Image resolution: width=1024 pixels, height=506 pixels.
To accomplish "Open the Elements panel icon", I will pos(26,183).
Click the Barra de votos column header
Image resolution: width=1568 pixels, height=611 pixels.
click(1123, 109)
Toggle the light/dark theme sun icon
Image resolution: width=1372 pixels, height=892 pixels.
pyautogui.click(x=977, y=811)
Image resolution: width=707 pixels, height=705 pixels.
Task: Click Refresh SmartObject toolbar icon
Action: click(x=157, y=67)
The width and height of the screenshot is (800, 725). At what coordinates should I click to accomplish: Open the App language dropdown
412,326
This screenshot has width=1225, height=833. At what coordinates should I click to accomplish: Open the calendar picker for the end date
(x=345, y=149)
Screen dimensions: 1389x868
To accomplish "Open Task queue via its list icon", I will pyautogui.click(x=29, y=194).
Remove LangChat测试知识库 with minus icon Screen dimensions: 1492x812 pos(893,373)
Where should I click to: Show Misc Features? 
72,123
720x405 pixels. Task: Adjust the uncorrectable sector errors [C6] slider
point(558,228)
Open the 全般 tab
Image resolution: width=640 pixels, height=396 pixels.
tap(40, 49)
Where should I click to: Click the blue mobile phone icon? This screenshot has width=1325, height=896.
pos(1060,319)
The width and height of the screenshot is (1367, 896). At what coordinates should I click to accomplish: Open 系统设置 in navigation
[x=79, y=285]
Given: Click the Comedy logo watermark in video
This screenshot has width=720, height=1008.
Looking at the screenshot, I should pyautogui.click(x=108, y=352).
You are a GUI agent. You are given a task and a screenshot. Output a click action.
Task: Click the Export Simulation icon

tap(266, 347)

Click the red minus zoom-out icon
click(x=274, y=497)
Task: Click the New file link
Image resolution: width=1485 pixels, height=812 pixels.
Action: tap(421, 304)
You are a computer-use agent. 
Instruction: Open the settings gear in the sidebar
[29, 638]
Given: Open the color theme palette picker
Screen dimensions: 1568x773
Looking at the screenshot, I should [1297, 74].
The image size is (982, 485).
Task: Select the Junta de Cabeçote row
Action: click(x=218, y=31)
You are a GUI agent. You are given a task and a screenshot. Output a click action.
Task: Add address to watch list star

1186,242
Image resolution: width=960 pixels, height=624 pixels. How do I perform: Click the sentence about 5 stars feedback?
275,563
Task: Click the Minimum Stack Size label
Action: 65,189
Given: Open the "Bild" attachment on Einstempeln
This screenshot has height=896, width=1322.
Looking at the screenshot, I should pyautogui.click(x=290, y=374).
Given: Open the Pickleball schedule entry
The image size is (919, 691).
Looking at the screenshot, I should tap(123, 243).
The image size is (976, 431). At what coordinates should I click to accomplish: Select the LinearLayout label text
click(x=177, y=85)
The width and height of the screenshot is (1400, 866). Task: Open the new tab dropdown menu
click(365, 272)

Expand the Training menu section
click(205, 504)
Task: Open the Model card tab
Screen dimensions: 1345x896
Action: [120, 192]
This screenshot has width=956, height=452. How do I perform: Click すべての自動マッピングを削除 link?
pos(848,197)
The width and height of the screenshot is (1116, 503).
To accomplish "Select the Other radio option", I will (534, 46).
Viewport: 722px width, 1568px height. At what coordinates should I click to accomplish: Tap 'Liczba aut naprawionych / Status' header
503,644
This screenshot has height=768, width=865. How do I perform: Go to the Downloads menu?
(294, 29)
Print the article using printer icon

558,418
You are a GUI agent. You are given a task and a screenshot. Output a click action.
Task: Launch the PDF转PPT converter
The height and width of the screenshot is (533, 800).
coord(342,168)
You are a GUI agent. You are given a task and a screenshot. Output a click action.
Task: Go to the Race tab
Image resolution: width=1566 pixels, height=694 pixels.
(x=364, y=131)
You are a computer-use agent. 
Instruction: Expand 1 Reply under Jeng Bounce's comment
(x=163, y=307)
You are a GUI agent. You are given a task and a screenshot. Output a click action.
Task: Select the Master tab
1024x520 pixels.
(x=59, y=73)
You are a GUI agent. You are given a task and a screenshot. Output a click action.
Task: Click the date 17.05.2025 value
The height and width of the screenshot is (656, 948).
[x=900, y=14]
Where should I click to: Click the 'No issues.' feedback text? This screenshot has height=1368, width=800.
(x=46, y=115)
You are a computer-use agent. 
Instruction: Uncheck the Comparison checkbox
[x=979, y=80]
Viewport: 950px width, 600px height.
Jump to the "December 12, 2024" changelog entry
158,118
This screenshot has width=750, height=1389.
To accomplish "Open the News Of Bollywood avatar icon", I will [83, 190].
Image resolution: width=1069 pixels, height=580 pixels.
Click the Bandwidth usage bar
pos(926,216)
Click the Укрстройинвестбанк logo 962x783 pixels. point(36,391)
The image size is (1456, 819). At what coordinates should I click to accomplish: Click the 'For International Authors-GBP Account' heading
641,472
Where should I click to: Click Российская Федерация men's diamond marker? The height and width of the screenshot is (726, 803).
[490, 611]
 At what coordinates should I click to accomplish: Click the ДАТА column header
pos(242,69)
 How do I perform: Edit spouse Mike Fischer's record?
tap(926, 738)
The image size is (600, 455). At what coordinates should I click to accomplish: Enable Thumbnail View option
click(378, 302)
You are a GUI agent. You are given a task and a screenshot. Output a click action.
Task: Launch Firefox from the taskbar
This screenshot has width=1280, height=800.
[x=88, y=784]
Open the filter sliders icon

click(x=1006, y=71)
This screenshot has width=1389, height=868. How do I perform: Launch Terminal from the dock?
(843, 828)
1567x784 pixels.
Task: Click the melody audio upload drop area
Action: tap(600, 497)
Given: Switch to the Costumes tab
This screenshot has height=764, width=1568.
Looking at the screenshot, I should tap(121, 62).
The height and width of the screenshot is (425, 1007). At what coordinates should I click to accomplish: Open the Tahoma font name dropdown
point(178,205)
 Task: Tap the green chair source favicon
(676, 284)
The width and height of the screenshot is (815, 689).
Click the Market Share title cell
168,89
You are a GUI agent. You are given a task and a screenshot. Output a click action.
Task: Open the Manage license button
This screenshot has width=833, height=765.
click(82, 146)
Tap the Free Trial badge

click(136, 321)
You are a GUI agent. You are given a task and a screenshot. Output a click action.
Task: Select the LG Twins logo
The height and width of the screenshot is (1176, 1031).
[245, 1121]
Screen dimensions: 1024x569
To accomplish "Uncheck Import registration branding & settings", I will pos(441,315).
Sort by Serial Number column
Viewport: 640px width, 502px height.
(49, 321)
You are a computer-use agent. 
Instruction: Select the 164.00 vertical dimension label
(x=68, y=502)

▶ **Task statement**
Starting with the first line of the listing and going on through the line with "tap(40, 49)", update that stretch by putting "menu" in place of "dropdown". Leave everything else unchanged.

▶ **Solution**
Image resolution: width=1024 pixels, height=506 pixels.
To accomplish "Open the Elements panel icon", I will pos(26,183).
Click the Barra de votos column header
Image resolution: width=1568 pixels, height=611 pixels.
click(1123, 109)
Toggle the light/dark theme sun icon
Image resolution: width=1372 pixels, height=892 pixels.
pyautogui.click(x=977, y=811)
Image resolution: width=707 pixels, height=705 pixels.
Task: Click Refresh SmartObject toolbar icon
Action: click(x=157, y=67)
The width and height of the screenshot is (800, 725). At what coordinates should I click to accomplish: Open the App language menu
412,326
This screenshot has width=1225, height=833. At what coordinates should I click to accomplish: Open the calendar picker for the end date
(x=345, y=149)
Screen dimensions: 1389x868
To accomplish "Open Task queue via its list icon", I will pyautogui.click(x=29, y=194).
Remove LangChat测试知识库 with minus icon Screen dimensions: 1492x812 pos(893,373)
Where should I click to: Show Misc Features? 
72,123
720x405 pixels. Task: Adjust the uncorrectable sector errors [C6] slider
point(558,228)
Open the 全般 tab
Image resolution: width=640 pixels, height=396 pixels.
tap(40, 49)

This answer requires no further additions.